Enfin, les amateurs du festival de Tel-Aviv n’ont pas envie de faire le trajet à Jérusalem et petit à petit le festival a décliné.

Telle est la situation à laquelle a dû faire face la nouvelle équipe cette année, avec à sa tête Eyal Sher, directeur du festival et à ses côtés Itzik Julie le directeur artistique. Ils ont dû réexaminer la justification de l'existence de ce festival, et sa pertinence à l'âge où il y a une multitude de spectacles originaux et culturels étrangers, et une multiplication de petits festivals de haute qualité.

Heureusement, ils ont pu formuler une identité et unique du festival: 70 performances, beaucoup d'entre elles étaient nouvelles et exclusives. 50 spectacles venaient de l'étranger.

Certains des spectacles que nous avons vus cette année au festival représentent les dernières tendances artistiques dans le monde.

Par exemple, "la peau de serpent", une performance spectaculaire du danseur et chorégraphe canadien Benoit Lachambre, où il a développé un nouveau langage de danse; "Les particules élémentaires", une nouvelle adaptation du livre de Michel Houellebecq, un concert théâtral du groupe allemand"Ensemble Moderne", qui est un Requiem mélangeant de la musique classique contemporaine avec la moderne, du jazz et de la musique noire, des vidéos, et même de la liturgie.
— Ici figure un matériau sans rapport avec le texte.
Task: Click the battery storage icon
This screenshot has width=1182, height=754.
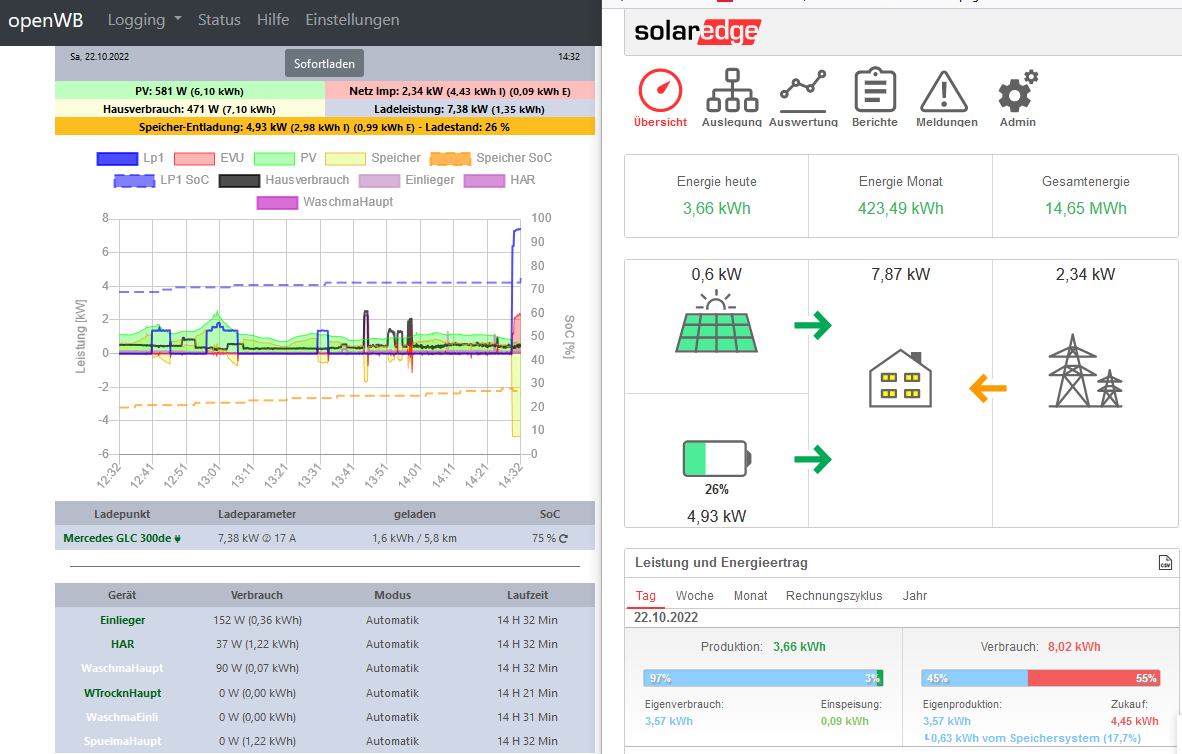Action: [x=718, y=459]
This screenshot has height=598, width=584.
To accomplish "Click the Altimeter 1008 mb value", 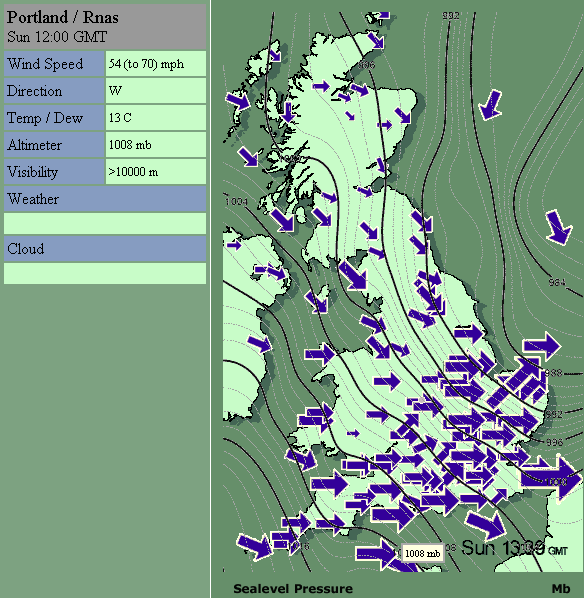I will tap(130, 145).
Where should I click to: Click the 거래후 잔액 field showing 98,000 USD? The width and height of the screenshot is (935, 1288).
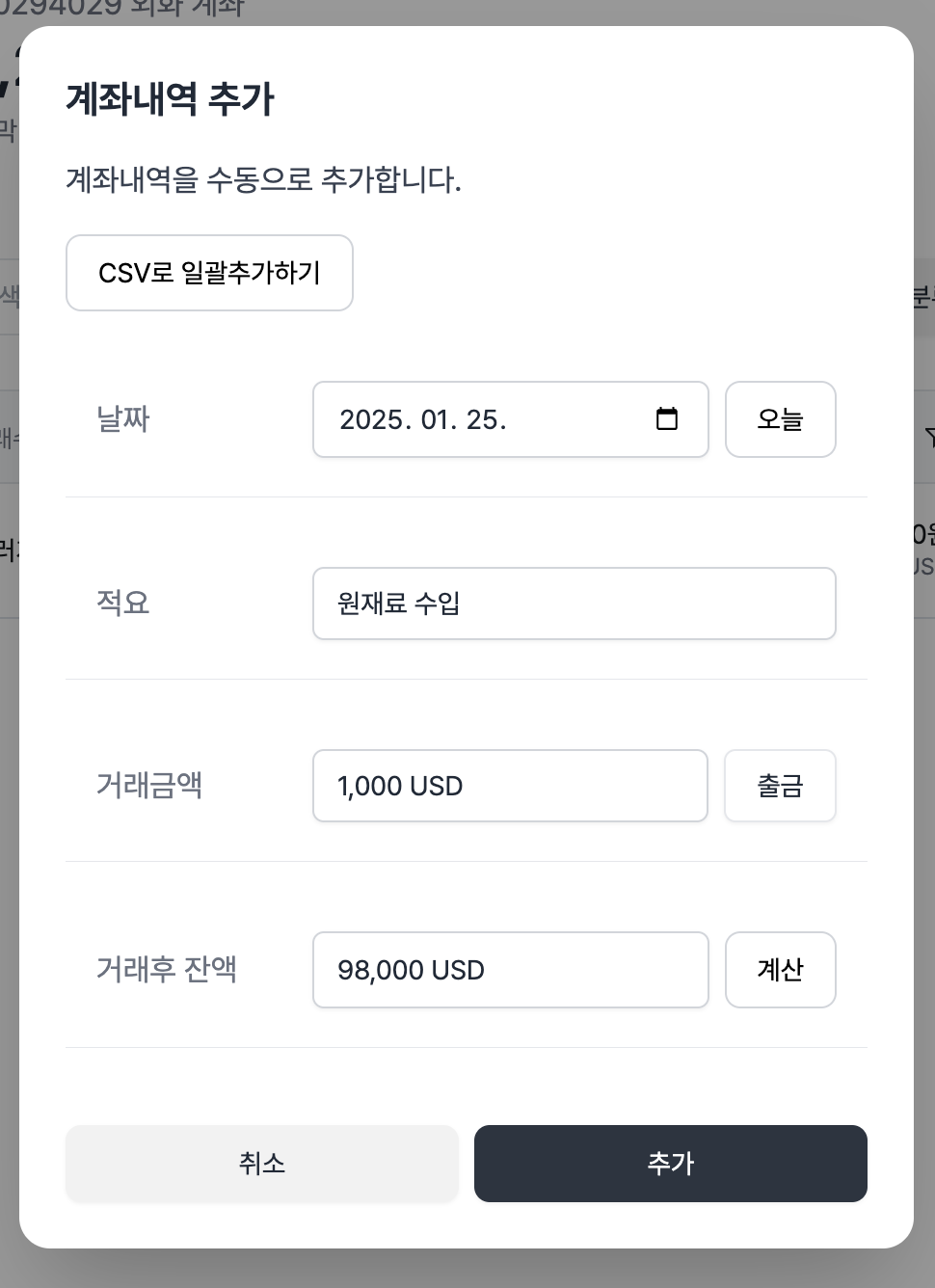click(x=510, y=970)
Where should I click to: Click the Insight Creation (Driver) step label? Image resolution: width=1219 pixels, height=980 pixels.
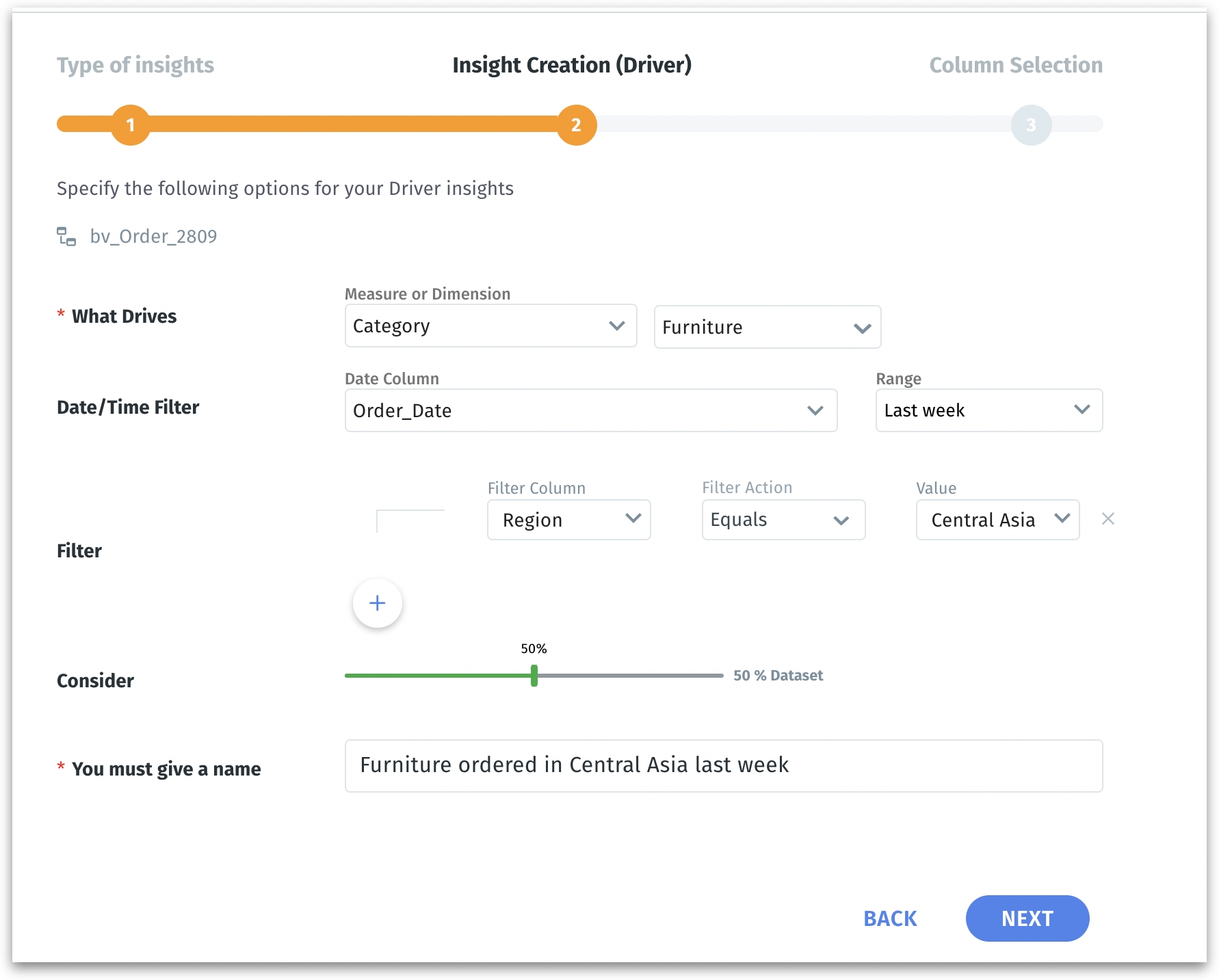572,65
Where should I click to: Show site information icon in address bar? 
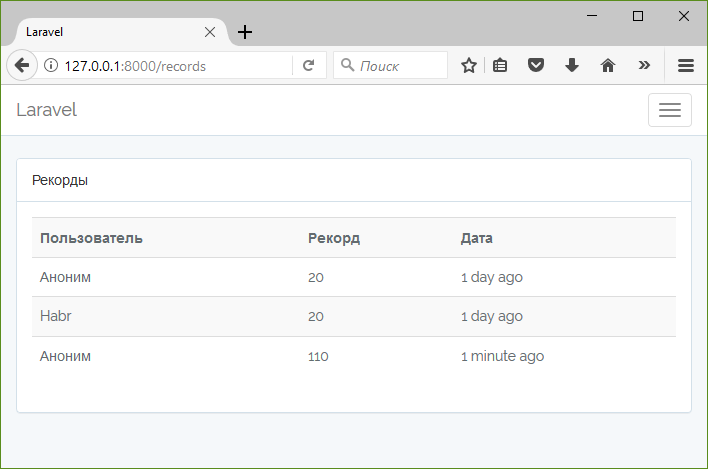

Le défi de cette année était donc double: attirer un public ne venant pas de Jérusalem, et amener un public plus jeune.

Des 35.000 personnes qui ont assisté aux événements du festival cette année, 60% n’étaient pas de Jérusalem, et 2.000 d'entre elles étaient des jeunes, principalement des étudiants et des étudiants de diverses disciplines artistiques. Un tel public est nécessaire et important. Si le festival est assez sage pour le développer, alors une nouvelle vague de spectateurs verra le jour dans les années à venir.

La façon de les faire venir était d'initier des activités qui les intéresseraient et bien sûr une réduction sur le prix du billet. Des rabais allant jusqu'à 50% pour les étudiants et les jeunes (et encore plus de réductions dans les ventes pour les groupes d'étudiants). Pour ce qui est des activités, il y avait des ateliers et des rencontres avec des artistes internationaux qui sont venus au festival.